_Exercise details:_ Transcribe verbatim the portion of the material that begins with the line containing "Open the _ - vb" and ends with the line containing "[x=1432, y=569]", including both of those lines.

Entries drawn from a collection
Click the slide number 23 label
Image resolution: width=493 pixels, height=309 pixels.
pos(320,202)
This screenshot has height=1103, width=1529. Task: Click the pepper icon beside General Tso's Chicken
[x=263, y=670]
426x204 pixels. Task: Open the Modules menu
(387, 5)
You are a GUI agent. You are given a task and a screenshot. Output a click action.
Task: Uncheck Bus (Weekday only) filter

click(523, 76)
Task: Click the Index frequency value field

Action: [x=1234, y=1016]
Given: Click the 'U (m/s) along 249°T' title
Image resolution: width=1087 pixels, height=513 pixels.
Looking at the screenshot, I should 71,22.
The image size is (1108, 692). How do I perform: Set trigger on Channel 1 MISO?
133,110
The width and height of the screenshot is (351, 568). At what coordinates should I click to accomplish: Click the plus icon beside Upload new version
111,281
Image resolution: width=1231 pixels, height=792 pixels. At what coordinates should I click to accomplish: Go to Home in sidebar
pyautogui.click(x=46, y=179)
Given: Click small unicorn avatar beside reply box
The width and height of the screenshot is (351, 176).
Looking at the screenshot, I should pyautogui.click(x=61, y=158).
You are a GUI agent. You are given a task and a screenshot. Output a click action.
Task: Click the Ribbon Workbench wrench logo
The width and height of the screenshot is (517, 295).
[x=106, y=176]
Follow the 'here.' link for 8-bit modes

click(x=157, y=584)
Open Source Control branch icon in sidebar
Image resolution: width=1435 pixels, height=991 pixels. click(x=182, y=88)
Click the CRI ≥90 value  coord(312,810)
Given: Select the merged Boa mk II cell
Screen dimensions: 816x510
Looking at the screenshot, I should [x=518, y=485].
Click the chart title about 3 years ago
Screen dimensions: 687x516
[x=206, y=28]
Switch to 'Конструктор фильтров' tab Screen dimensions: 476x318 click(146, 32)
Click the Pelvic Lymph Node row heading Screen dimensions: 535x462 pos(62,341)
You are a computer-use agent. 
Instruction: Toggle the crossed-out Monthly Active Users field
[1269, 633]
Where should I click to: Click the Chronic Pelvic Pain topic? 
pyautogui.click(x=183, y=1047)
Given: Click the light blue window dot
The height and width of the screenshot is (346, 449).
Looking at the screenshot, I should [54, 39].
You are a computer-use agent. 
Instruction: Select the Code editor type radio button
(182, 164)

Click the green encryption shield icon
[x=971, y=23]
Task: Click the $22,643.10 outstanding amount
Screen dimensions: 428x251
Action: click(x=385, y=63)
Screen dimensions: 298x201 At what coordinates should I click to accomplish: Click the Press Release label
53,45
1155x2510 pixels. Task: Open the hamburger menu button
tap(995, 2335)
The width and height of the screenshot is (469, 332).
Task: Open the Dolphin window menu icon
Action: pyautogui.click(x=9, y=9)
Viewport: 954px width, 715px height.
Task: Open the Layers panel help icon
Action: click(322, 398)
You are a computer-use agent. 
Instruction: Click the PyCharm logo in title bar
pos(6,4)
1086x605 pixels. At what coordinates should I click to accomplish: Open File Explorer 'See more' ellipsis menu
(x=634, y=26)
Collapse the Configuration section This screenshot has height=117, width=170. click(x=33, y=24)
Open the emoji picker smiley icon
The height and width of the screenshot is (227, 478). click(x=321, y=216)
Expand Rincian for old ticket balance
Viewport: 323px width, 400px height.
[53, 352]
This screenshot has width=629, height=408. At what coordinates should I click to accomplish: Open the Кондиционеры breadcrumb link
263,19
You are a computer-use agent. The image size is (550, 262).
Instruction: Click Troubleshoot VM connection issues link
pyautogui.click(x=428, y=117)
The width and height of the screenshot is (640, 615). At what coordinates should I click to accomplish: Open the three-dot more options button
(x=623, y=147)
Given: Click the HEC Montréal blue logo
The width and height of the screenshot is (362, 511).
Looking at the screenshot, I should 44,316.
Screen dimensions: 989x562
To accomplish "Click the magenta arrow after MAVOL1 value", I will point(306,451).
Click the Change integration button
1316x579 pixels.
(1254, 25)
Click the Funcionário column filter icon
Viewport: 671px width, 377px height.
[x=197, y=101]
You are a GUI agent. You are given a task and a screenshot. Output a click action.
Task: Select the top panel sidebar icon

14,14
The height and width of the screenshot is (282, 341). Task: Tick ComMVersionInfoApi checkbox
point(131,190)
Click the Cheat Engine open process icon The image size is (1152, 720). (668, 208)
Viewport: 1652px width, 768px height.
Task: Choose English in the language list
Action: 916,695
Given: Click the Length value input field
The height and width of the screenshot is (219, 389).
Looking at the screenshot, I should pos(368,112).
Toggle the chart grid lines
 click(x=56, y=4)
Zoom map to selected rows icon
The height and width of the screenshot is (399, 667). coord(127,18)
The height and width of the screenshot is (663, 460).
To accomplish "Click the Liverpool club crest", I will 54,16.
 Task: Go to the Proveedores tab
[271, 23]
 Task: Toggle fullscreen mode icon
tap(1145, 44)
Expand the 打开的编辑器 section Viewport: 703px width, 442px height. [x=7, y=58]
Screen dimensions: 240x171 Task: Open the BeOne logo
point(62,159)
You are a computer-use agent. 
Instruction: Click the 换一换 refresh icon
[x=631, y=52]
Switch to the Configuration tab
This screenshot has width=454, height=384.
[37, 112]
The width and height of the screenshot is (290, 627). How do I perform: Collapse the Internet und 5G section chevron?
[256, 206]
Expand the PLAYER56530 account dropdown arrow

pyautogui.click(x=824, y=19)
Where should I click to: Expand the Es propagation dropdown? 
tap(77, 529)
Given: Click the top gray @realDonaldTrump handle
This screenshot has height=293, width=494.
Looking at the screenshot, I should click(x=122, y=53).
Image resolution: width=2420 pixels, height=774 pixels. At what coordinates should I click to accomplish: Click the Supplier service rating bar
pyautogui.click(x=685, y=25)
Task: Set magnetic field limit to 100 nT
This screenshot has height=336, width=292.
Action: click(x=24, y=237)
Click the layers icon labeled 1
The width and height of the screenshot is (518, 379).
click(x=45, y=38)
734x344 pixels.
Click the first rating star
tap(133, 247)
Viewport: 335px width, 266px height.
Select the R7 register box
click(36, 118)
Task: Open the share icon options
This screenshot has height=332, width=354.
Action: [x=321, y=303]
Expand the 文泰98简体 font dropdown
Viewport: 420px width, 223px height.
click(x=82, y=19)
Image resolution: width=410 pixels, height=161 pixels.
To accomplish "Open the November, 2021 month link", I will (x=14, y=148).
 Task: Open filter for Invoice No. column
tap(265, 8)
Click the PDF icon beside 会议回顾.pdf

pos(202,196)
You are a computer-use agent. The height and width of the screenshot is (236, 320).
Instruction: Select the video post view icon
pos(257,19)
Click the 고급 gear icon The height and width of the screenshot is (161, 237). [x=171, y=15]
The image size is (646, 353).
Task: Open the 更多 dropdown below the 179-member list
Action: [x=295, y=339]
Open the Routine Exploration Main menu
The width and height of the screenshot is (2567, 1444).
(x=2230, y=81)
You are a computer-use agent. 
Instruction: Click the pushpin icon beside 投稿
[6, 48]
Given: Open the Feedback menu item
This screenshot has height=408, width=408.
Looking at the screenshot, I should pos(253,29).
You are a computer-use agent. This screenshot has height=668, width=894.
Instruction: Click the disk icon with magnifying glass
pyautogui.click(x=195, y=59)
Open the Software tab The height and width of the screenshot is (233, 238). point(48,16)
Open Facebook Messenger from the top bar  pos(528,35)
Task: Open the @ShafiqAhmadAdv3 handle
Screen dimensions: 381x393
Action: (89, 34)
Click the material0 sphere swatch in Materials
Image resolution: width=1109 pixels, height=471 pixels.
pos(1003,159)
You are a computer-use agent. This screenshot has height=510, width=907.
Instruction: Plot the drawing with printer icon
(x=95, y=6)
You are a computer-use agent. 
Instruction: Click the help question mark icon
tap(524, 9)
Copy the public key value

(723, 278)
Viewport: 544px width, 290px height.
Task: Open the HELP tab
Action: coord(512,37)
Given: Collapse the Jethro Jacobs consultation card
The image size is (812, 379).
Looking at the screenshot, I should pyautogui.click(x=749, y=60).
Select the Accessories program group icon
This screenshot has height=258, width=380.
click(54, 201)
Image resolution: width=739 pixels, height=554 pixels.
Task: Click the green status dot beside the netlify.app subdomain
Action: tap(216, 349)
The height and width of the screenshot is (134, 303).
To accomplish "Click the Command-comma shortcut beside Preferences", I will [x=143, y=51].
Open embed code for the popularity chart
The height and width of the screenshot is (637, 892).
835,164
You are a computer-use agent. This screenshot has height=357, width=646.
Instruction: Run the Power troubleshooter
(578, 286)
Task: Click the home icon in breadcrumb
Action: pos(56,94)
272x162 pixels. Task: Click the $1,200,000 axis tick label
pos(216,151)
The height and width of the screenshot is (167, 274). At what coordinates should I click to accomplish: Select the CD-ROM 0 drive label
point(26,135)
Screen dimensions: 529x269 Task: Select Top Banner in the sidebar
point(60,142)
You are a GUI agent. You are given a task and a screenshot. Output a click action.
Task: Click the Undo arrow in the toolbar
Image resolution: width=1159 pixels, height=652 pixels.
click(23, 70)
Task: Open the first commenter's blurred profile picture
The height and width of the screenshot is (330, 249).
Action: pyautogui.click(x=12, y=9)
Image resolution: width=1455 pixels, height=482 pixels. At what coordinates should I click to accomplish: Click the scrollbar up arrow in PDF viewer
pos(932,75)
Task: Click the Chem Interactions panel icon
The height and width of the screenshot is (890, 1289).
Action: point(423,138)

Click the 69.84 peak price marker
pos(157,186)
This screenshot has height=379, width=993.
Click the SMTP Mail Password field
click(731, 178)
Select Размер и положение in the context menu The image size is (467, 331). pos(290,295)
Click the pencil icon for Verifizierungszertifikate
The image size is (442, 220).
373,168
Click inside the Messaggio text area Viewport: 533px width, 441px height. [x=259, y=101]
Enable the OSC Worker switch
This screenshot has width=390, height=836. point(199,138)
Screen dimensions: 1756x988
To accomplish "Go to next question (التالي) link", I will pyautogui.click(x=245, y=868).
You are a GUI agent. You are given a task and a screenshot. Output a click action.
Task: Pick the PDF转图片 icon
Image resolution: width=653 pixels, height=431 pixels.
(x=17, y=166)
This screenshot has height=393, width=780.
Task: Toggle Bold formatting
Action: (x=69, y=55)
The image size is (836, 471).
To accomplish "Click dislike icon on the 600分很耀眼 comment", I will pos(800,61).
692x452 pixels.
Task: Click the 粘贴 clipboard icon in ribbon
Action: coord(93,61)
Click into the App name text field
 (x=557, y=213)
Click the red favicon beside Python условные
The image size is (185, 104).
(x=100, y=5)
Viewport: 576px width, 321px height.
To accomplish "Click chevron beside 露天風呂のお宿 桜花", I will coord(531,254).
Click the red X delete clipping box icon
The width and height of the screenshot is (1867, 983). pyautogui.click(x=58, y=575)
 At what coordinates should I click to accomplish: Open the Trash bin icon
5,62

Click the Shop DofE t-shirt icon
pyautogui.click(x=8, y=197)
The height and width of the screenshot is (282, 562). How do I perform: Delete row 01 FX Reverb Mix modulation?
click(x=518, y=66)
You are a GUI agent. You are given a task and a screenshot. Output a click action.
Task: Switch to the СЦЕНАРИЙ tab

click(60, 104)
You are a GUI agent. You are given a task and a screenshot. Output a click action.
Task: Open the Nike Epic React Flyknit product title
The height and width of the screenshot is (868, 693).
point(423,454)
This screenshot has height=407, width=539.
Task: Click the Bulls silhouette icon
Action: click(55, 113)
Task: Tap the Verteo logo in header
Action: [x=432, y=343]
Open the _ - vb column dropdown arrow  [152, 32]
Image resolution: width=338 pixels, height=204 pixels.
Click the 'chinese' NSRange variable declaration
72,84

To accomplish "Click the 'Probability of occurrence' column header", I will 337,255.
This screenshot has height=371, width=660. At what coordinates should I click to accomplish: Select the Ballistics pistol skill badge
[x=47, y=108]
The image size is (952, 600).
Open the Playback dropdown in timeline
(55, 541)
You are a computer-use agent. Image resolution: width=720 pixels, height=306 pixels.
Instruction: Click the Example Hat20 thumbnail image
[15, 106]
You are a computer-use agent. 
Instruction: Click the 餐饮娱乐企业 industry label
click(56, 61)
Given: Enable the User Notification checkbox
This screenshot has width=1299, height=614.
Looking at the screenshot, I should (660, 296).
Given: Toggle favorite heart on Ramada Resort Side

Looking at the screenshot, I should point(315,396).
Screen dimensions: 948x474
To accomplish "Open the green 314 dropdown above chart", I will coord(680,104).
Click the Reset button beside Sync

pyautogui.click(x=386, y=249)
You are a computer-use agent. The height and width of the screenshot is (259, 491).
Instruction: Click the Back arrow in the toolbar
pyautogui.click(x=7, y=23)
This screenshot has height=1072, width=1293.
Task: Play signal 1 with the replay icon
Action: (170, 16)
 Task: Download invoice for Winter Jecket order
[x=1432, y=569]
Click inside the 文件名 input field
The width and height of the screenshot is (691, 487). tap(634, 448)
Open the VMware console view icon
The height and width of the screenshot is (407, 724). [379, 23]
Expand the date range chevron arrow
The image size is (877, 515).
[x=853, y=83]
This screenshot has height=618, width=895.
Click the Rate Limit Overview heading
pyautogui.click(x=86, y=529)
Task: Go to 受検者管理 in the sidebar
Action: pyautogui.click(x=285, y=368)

_Complete output:_
Open the _ - vb column dropdown arrow  [152, 32]
Image resolution: width=338 pixels, height=204 pixels.
Click the 'chinese' NSRange variable declaration
72,84

To accomplish "Click the 'Probability of occurrence' column header", I will 337,255.
This screenshot has height=371, width=660. At what coordinates should I click to accomplish: Select the Ballistics pistol skill badge
[x=47, y=108]
The image size is (952, 600).
Open the Playback dropdown in timeline
(55, 541)
You are a computer-use agent. Image resolution: width=720 pixels, height=306 pixels.
Instruction: Click the Example Hat20 thumbnail image
[15, 106]
You are a computer-use agent. 
Instruction: Click the 餐饮娱乐企业 industry label
click(56, 61)
Given: Enable the User Notification checkbox
This screenshot has width=1299, height=614.
Looking at the screenshot, I should (660, 296).
Given: Toggle favorite heart on Ramada Resort Side

Looking at the screenshot, I should point(315,396).
Screen dimensions: 948x474
To accomplish "Open the green 314 dropdown above chart", I will coord(680,104).
Click the Reset button beside Sync

pyautogui.click(x=386, y=249)
You are a computer-use agent. The height and width of the screenshot is (259, 491).
Instruction: Click the Back arrow in the toolbar
pyautogui.click(x=7, y=23)
This screenshot has height=1072, width=1293.
Task: Play signal 1 with the replay icon
Action: (170, 16)
 Task: Download invoice for Winter Jecket order
[x=1432, y=569]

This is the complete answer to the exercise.